Il ne faut pas oublier un autre canal : nos 185 boutiques réparties sur toute la France. Elles sont un lieu de rencontre physique avec nos conseillers. Récemment, nous avons développé un nouveau concept de boutique. À la fois conviviales, respectueuses de l'environnement et accessibles à tout public, elles incarnent encore mieux les valeurs de la marque Bleu Ciel.
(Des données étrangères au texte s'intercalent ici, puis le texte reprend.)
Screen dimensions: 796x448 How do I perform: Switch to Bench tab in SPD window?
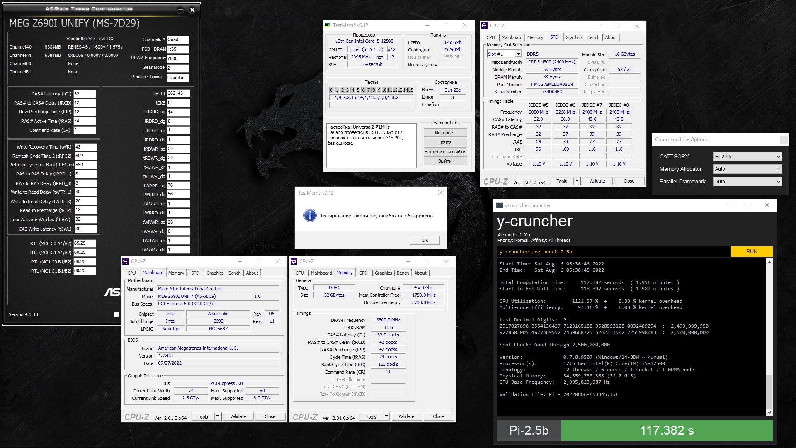593,37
Les boutiques ont aussi pour vocation d'accompagner le client dans ses travaux de construction ou de rénovation énergétique en le dirigeant vers un autre canal : celui des partenaires. Grâce au développement du réseau des « partenaires Bleu Ciel EDF », nous pouvons, si le client le souhaite, le mettre en relation avec des professionnels de confiance, de qualité et de bonne technicité qui assureront la réalisation des travaux. Ce réseau regroupe aujourd'hui près de 6 000 professionnels du bâtiment représentant différents corps de métiers (chauffagistes, installateurs, etc.). Accompagner le client jusqu'au bout de son projet est un moyen de satisfaire les promesses que nous lui faisons.

Voilà deux ans, nous craignions, comme la Fédération française du bâtiment, ne pas trouver assez d'entreprises du secteur capables de comprendre la problématique d'éco-efficacité énergétique. Or, il s'agit là d'un enjeu environnemental majeur. Pour cette raison, nous avons développé avec la FFB le programme de formation à l'approche globale de la rénovation énergétique FEEBat, ouvert aux professionnels du bâtiment. L'objectif est de les sensibiliser à la rénovation bas carbone et de leur donner les moyens de mener de tels chantiers, afin qu'ils puissent sensibiliser à leur tour leurs clients.
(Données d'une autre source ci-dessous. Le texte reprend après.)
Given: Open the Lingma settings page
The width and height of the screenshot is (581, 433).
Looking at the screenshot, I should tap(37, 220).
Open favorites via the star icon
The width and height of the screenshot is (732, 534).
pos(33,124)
Vous avez une mission de service public. Comment cela se traduit-il pour vous ?

P.B. Nous devons, de ce fait, maintenir une présence physique dans certaines zones défavorisées et avons développé une approche marketing dédiée aux personnes démunies et en situation de « précarité énergétique », c'est-à-dire qui présentent potentiellement un risque parce que leur facture d'énergie s'élève à plus de 10 % de leurs revenus. Nous estimons qu'un million de personnes environ sont dans ce cas en France, en particulier les propriétaires de maisons anciennes mal isolées. Nous devons donc répondre à leurs attentes d'une baisse de leur facture énergétique et travaillons à une offre de rénovation spécifique. Par ailleurs, pour les clients qui rencontrent des difficultés à payer leur facture, il existe une tarification spéciale : le tarif de première nécessité (TPN).
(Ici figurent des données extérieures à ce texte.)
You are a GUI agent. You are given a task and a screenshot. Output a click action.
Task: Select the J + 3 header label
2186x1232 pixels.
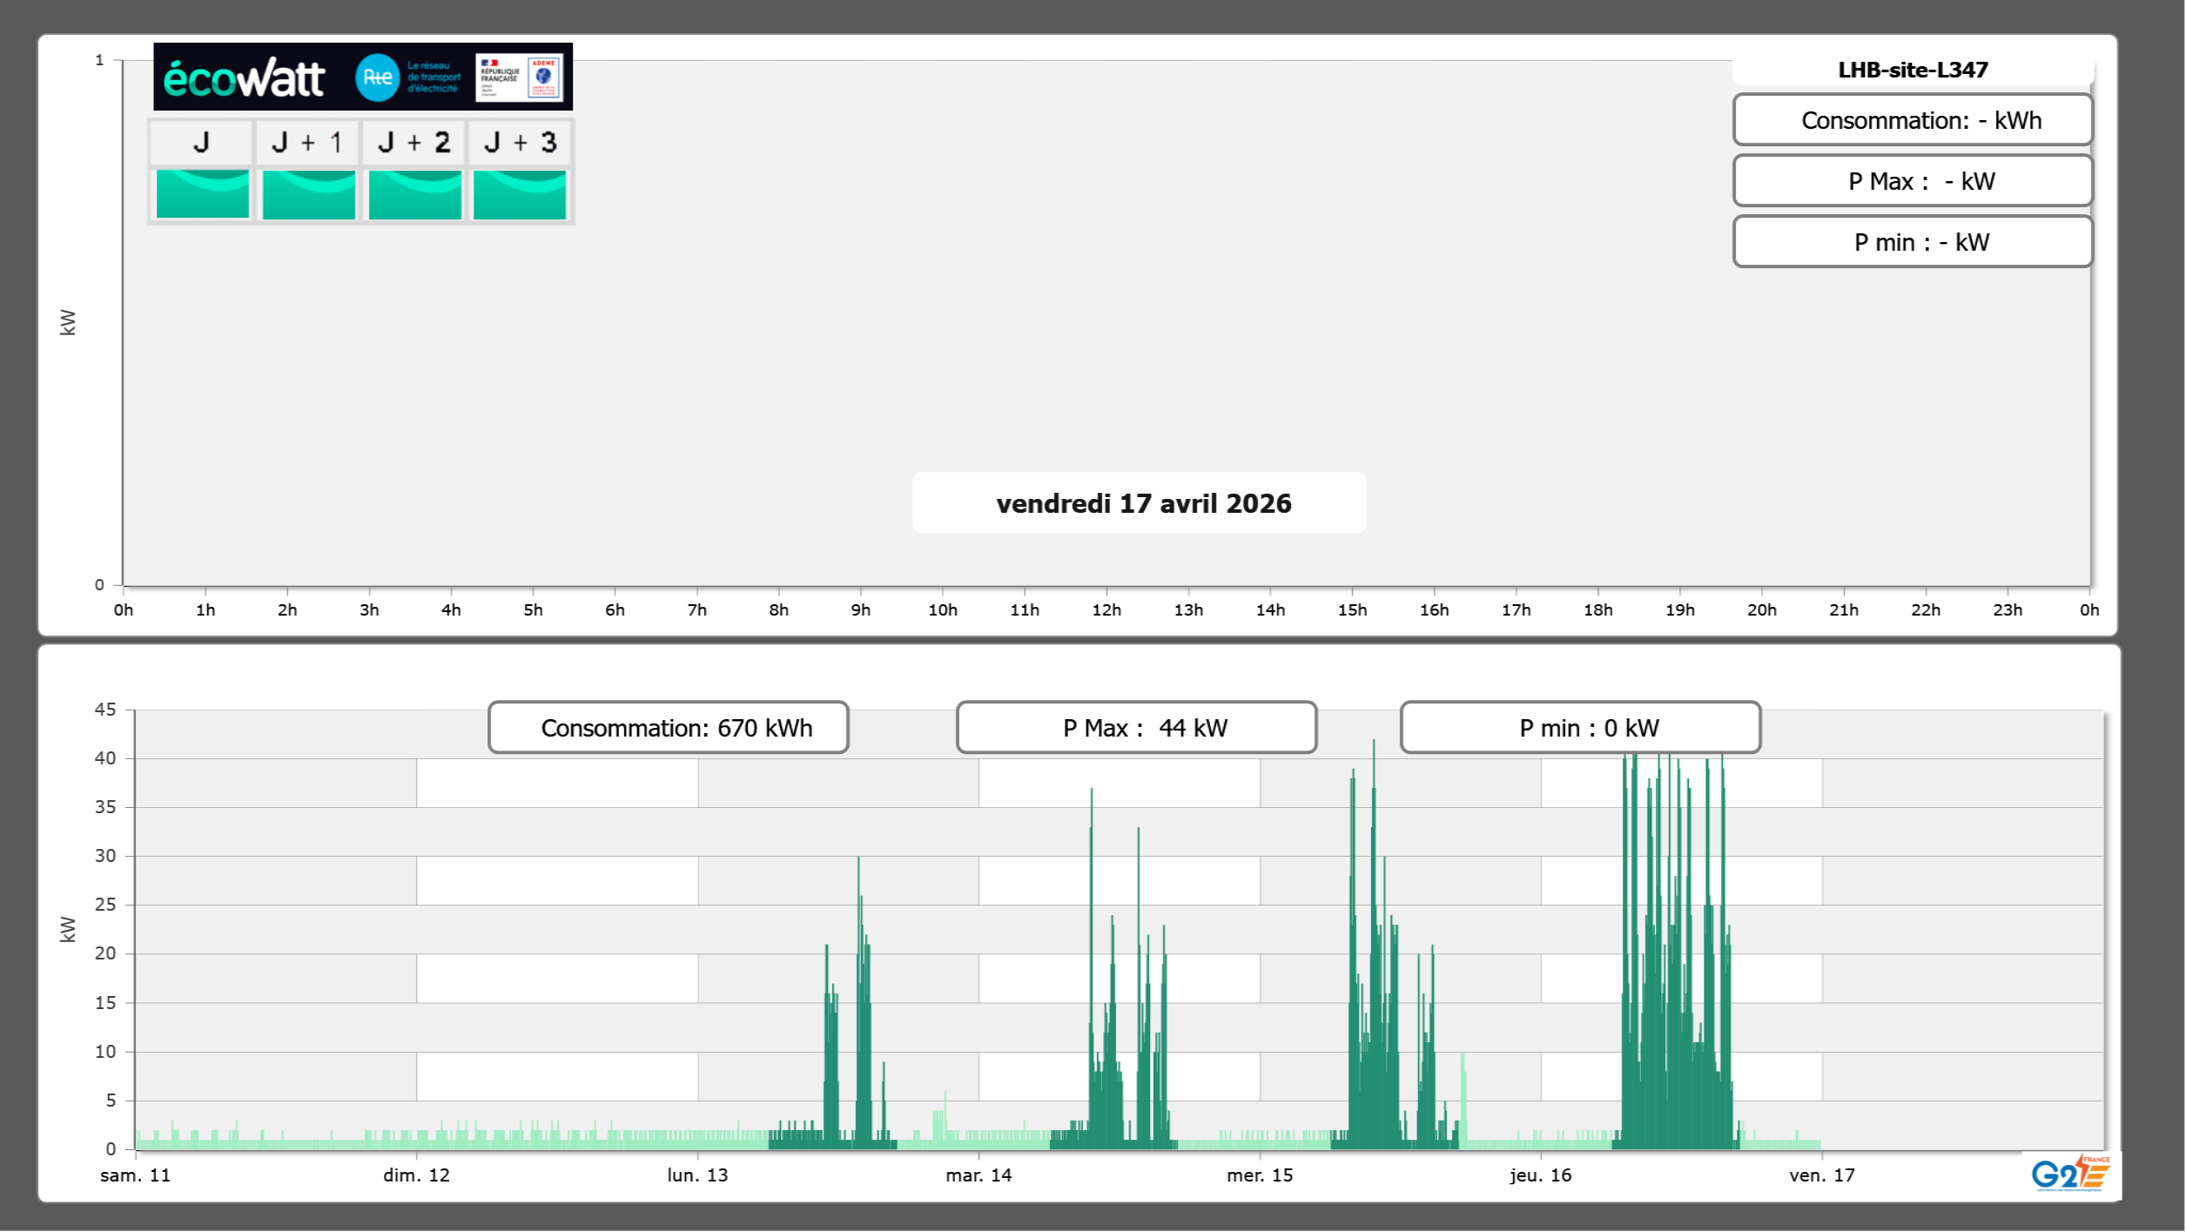[x=520, y=142]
Quels exemples à l'étranger ou dans d'autres secteurs peuvent-ils vous inspirer ?

P.B. Nous sommes un leader européen de la production d'énergie, mais il faut reconnaître que les problématiques sont différentes d'un pays à l'autre. Nous pouvons toutefois nous inspirer de toutes les bonnes idées. Ainsi, en Allemagne et en Italie, le développement des compteurs intelligents nous semble intéressant et reproductible, même si les règles de propriété des compteurs ne sont pas les mêmes suivant les pays.

Nous regardons également comment nous développer dans les services qui constituent une manière intelligente de proposer l'énergie. Plus largement, nous nous intéressons à toutes les évolutions dans l'individualisation de la relation client et observons donc, par exemple, ce que font les compagnies téléphoniques pour identifier leurs clients par tranches d'âge et concevoir l'offre qui convient à chacune. Autre exemple : la réservation en ligne ou le programme relationnel de la SNCF. La bonne utilisation des données clients est un champ important d'investigation pour nous.